Scrapple, a traditional Pennsylvania Dutch favorite, is a meaty griddled breakfast dish still featured on menus throughout the mid-Atlantic states. I’m a fan, but I’ve come up with my own variation that’s a little bit Italian (not that any real Italian would ever make it). You start with well-seasoned hot fennel sausage (you can make a small batch for this recipe or buy a good-quality Italian sausage), crumbled and lightly fried, and a pot of cooked polenta. Stir them together, and pour into a pie plate to cool. You want to let the whole thing firm up, so do it a day or two in advance. Then cook thick wedges in olive oil until browned and crisp. Good for breakfast, lunch, or supper, and especially nice with a garlicky radicchio salad.
- 4 cups water
- Salt and pepper
- 1 cup stone-ground polenta
- 1 lb. pork sausage
- 2 tsp. chopped rosemary
- ½ cup grated Parmigiano-Reggiano cheese
- Olive oil
- All-purpose flour for dusting
Bring the water to a boil in a large heavy saucepan. Add 2 teaspoons salt. Whisk in the polenta and stir well. After a minute or two, when the polenta has thickened a bit, reduce the heat to low and let cook gently, stirring occasionally, for about 45 minutes, until the grains have swollen and no raw cornmeal taste remains. (If the polenta gets too dry, add a little more water from time to time.)

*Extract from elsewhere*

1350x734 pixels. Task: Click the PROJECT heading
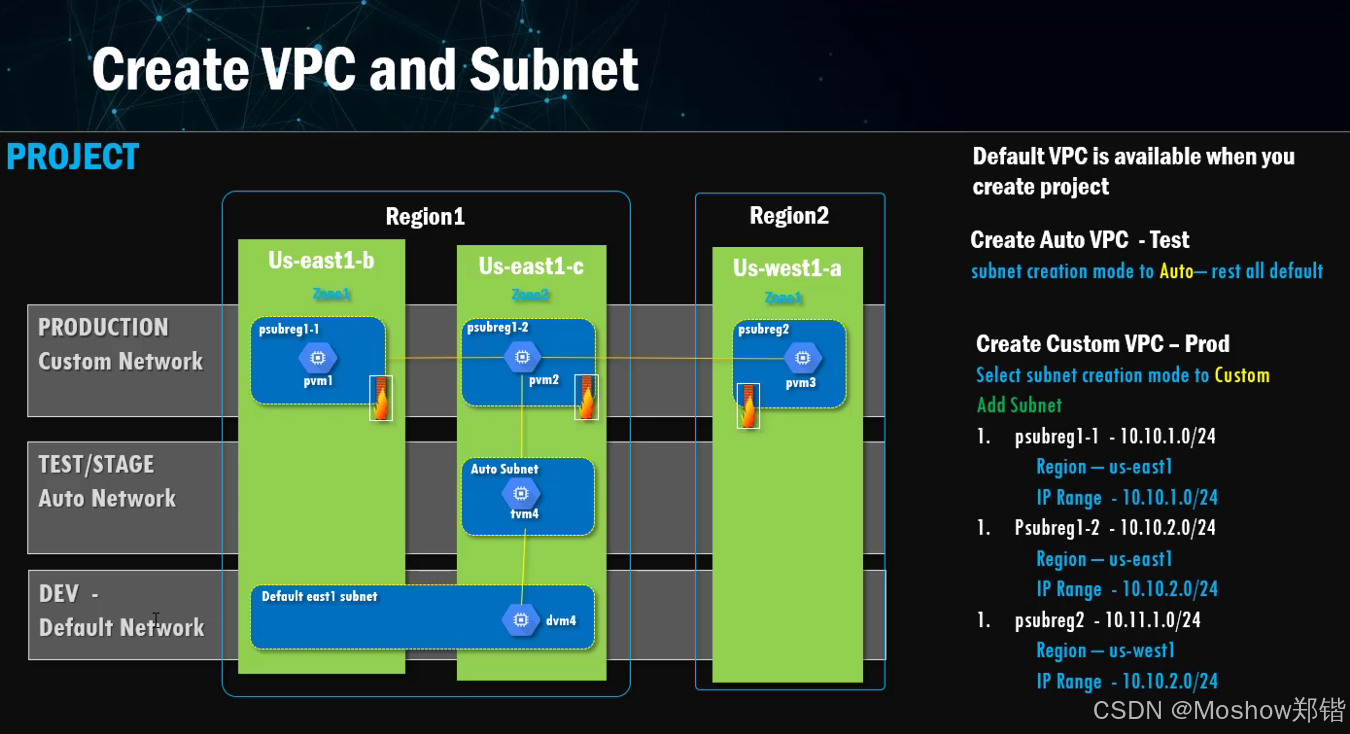point(72,156)
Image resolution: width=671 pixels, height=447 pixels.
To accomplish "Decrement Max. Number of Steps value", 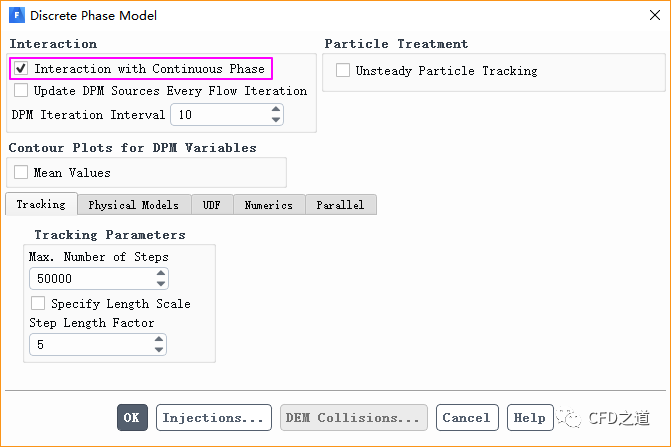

Meanwhile, cook the sausage: Heat a wide skillet over medium-high heat. Add the sausage meat (casings removed) and let it brown, using a spatula to crumble it into rough pieces, until cooked through, about 5 minutes. Set aside at room temperature while the polenta finishes cooking.
When the polenta is done, add the sausage, along with the rosemary and Parmesan, stirring well to combine. Taste a spoonful of the mixture (let it cool first, so you don’t burn your mouth), then adjust the seasoning with salt and pepper. Spread the mixture onto a lightly oiled baking sheet or pie pan (use olive oil) to a depth of ¾ inch. Cool until a skin forms on top, then cover with plastic wrap and let firm up in the refrigerator, preferably overnight.
Heat a large cast-iron griddle or skillet over medium-high heat. Add a thin layer of olive oil. Cut the scrapple into wedges and dust lightly with flour on both sides. Put the wedges “skin” side down on the griddle. Cook gently until nicely browned and crisp, 4-5 minutes, then flip and cook on the other side.
We think of tender young arugula, with its peppery flavor, as a salad green, which of course it is. Larger-leafed bunches, however, are perfect for cooking. When it is wilted quickly, just as you would treat tender spinach, arugula’s characteristic nutty flavor comes through but its sharpness is softened. It takes seconds, not minutes. Use cooked arugula as an easy and delicious side dish, or add it to pasta dishes at the last minute.
- 1 Tbsp. olive oil or butter
- 2 garlic cloves, minced
- 1 lb. arugula, rinsed and trimmed but not dried
- Salt and pepper
Heat the olive oil in a wide skillet over medium-high heat. Add the garlic and let is sizzle for about 15 seconds without browning. Toss the leaves into the pan, and salt and pepper, and cook, stirring, until just wilted, 30 to 40 seconds.